What you need to do:
Leaving out all pictures, return exactly the lines from the one that contains "Task: Check the Wi-Fi checkbox" through the end of the data below.

The input:

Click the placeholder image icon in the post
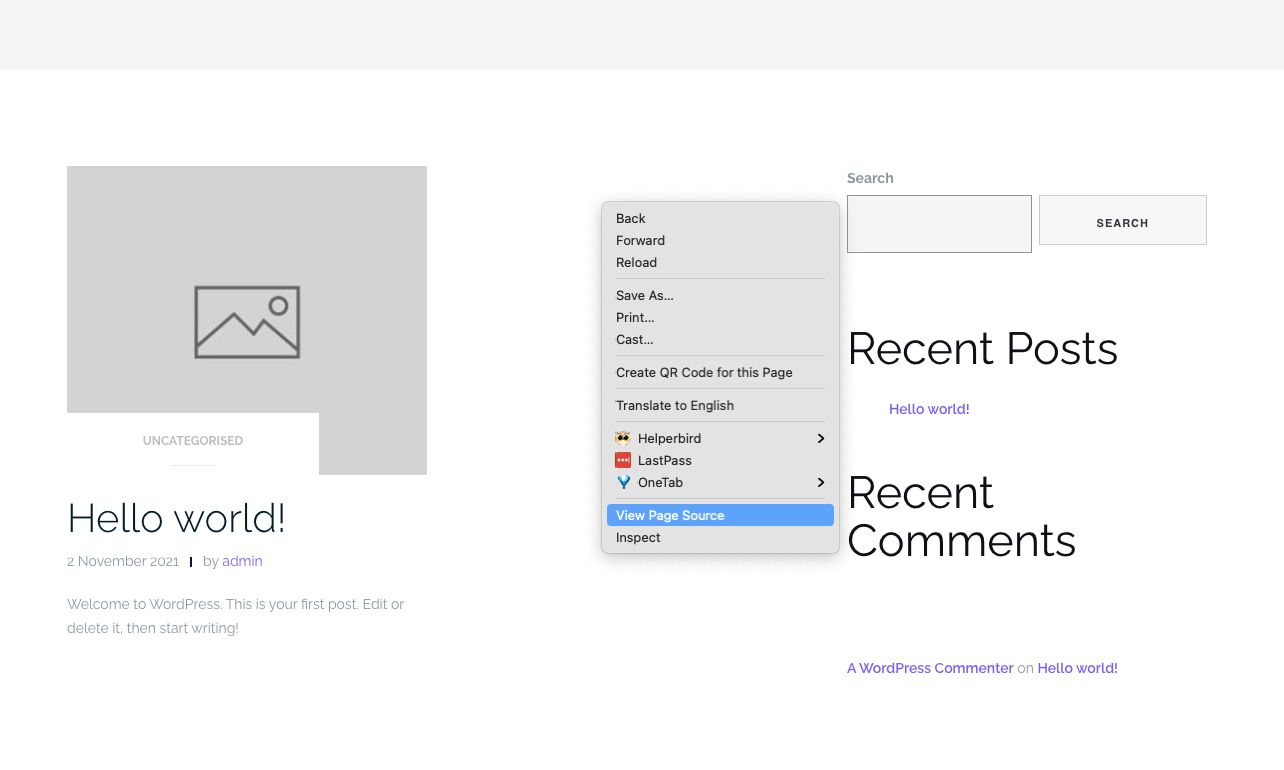The image size is (1284, 770). 247,321
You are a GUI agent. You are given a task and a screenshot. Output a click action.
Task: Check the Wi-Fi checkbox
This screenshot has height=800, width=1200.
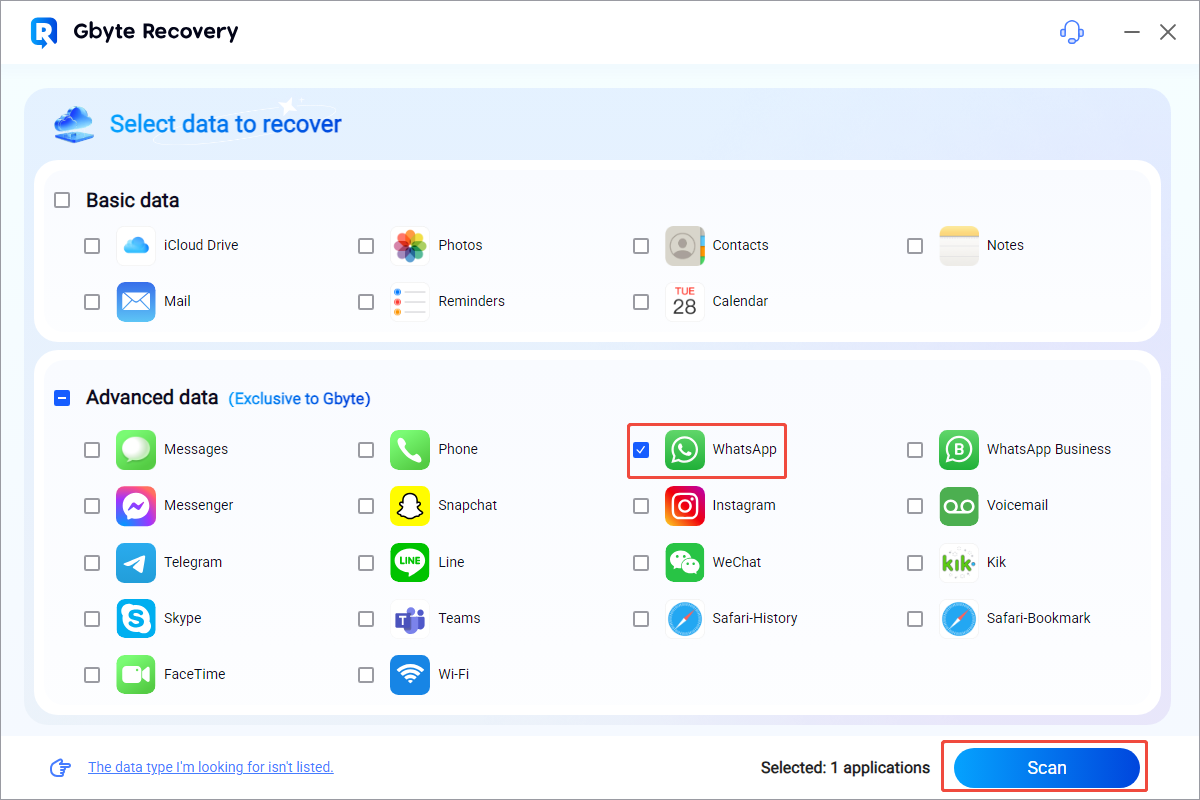point(366,675)
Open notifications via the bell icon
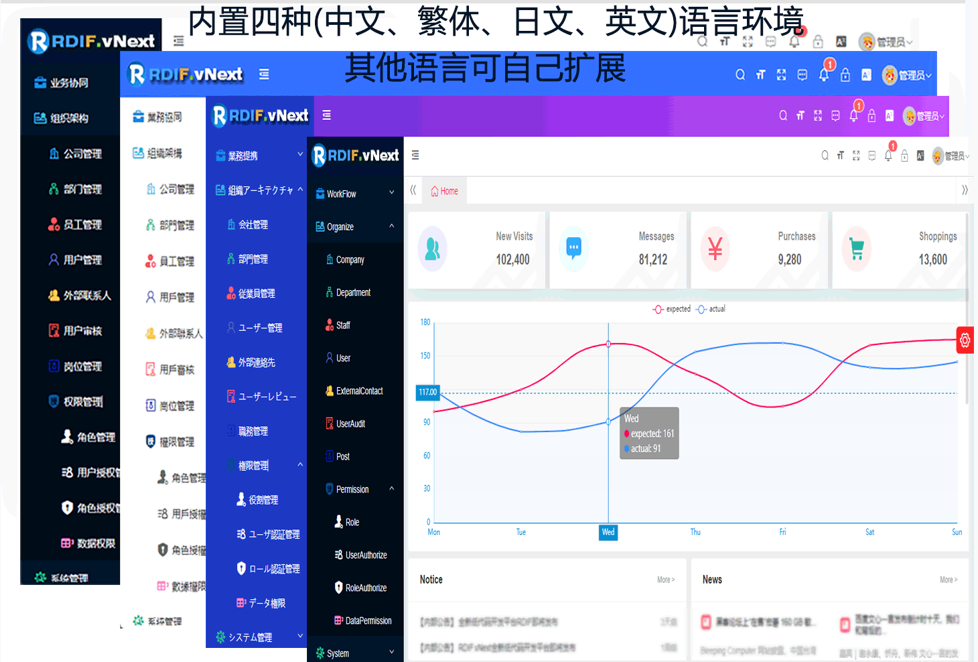The height and width of the screenshot is (662, 978). [887, 155]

Problem solution:
Task: Check the Wi-Fi checkbox
This screenshot has height=800, width=1200.
point(366,675)
Open notifications via the bell icon
The height and width of the screenshot is (662, 978). [887, 155]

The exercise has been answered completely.